§ DIRECTIONS
Output the full article on AT&T's possible sale of its Warner Bros. gaming division word for word, with no changes.
### TEXT PROVIDED
- AT&T is considering selling its Warner Bros. gaming division for about $4 billion, sources say.
- Take-Two Interactive, Electronic Arts and Activision Blizzard have all expressed interest in buying the unit, which owns titles including "Mortal Kombat" and "Harry Potter: Wizards Unite"
- AT&T is looking at divesting assets to service its almost $200 billion in debt.
AT&T is discussing a sale of its Warner Bros. Interactive Entertainment gaming division in a deal that could fetch about $4 billion, according to people familiar with the matter.
Take-Two Interactive Software, Electronic Arts and Activision Blizzard have all expressed interest in buying the gaming division, said the people, who asked not to be named because the discussions are private. No deal is assured or imminent, two of the people said.
Many of the video game titles within Warner Bros. Interactive are tied to Warner-owned intellectual property, including "Harry Potter," "Game of Thrones" and "The Lego Movie." The unit also owns the "Mortal Kombat" and the "Scribblenauts" series. A deal might involve a commercial licensing agreement where AT&T can continue to get revenue from its IP, the people said.
Spokespeople at AT&T and Take-Two declined to comment. Spokespeople at EA and Activision weren't immediately available for comment.
Former WarnerMedia CEO John Stankey is set to replace Randall Stephenson as the new chief executive officer of AT&T on July 1. Stankey may look to divest assets after activist hedge fund Elliott Management took at $3.2 billion stake last year, calling for divestitures and leadership changes. Elliott called for AT&T to sell non-core assets including DirecTV, a transaction Stankey hasn't been in favor of pursuing. Stankey said AT&T is focusing on "a lot of work around portfolio rationalization" at Morgan Stanley's Technology, Media & Telecom Conference in March.
AT&T acquired Time Warner for $109 billion in a deal that closed in 2018, and has about $165 billion in debt. Former Hulu CEO Jason Kilar took over as WarnerMedia's CEO on May 1.
######
### PROVIDED RECORDS
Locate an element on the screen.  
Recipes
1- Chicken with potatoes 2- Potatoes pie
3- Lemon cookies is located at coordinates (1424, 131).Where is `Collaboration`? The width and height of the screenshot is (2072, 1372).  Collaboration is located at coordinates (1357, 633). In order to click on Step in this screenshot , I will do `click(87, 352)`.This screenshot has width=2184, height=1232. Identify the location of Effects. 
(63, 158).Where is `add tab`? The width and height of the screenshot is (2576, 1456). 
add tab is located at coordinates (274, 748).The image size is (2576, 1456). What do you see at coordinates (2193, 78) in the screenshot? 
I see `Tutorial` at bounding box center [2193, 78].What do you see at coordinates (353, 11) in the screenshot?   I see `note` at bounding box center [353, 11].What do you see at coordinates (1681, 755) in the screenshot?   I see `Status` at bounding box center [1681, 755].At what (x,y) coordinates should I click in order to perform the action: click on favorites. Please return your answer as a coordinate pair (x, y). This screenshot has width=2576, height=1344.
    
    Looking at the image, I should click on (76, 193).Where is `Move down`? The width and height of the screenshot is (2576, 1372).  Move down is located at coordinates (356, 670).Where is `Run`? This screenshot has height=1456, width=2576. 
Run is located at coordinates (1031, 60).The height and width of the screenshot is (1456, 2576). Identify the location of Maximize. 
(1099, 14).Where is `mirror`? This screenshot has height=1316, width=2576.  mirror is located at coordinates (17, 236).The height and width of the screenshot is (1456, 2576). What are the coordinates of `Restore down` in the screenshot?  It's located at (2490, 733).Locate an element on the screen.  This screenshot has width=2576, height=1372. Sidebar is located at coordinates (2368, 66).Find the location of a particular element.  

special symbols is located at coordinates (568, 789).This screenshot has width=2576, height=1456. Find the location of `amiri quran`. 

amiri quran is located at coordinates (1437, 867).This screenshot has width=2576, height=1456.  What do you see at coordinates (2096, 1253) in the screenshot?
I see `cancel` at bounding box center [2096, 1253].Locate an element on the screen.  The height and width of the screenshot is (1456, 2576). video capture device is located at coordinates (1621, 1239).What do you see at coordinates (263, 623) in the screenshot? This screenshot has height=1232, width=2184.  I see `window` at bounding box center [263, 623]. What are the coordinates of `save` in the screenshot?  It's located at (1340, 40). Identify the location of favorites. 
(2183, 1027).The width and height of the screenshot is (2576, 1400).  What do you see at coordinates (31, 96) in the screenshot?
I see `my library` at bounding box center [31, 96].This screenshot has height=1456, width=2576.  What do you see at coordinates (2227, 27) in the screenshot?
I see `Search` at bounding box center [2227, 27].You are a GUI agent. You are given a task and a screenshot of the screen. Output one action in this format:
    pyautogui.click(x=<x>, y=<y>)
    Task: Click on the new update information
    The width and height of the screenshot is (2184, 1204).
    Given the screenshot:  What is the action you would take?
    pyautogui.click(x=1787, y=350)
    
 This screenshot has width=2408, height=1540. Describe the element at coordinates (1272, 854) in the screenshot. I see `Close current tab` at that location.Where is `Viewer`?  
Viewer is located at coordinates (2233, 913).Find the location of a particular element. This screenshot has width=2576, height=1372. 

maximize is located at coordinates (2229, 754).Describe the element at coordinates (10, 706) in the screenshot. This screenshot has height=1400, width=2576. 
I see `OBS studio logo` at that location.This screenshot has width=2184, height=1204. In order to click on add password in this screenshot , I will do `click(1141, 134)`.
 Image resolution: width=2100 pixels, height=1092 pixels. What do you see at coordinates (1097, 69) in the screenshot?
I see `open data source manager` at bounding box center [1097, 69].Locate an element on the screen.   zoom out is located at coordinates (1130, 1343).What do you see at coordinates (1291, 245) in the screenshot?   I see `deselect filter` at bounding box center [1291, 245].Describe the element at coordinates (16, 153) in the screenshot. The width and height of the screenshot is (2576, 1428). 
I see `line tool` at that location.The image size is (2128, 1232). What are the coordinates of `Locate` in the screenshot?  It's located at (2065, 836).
######
§ TASK OUTPUT
- AT&T is considering selling its Warner Bros. gaming division for about $4 billion, sources say.
- Take-Two Interactive, Electronic Arts and Activision Blizzard have all expressed interest in buying the unit, which owns titles including "Mortal Kombat" and "Harry Potter: Wizards Unite"
- AT&T is looking at divesting assets to service its almost $200 billion in debt.
AT&T is discussing a sale of its Warner Bros. Interactive Entertainment gaming division in a deal that could fetch about $4 billion, according to people familiar with the matter.
Take-Two Interactive Software, Electronic Arts and Activision Blizzard have all expressed interest in buying the gaming division, said the people, who asked not to be named because the discussions are private. No deal is assured or imminent, two of the people said.
Many of the video game titles within Warner Bros. Interactive are tied to Warner-owned intellectual property, including "Harry Potter," "Game of Thrones" and "The Lego Movie." The unit also owns the "Mortal Kombat" and the "Scribblenauts" series. A deal might involve a commercial licensing agreement where AT&T can continue to get revenue from its IP, the people said.
Spokespeople at AT&T and Take-Two declined to comment. Spokespeople at EA and Activision weren't immediately available for comment.
Former WarnerMedia CEO John Stankey is set to replace Randall Stephenson as the new chief executive officer of AT&T on July 1. Stankey may look to divest assets after activist hedge fund Elliott Management took at $3.2 billion stake last year, calling for divestitures and leadership changes. Elliott called for AT&T to sell non-core assets including DirecTV, a transaction Stankey hasn't been in favor of pursuing. Stankey said AT&T is focusing on "a lot of work around portfolio rationalization" at Morgan Stanley's Technology, Media & Telecom Conference in March.
AT&T acquired Time Warner for $109 billion in a deal that closed in 2018, and has about $165 billion in debt. Former Hulu CEO Jason Kilar took over as WarnerMedia's CEO on May 1.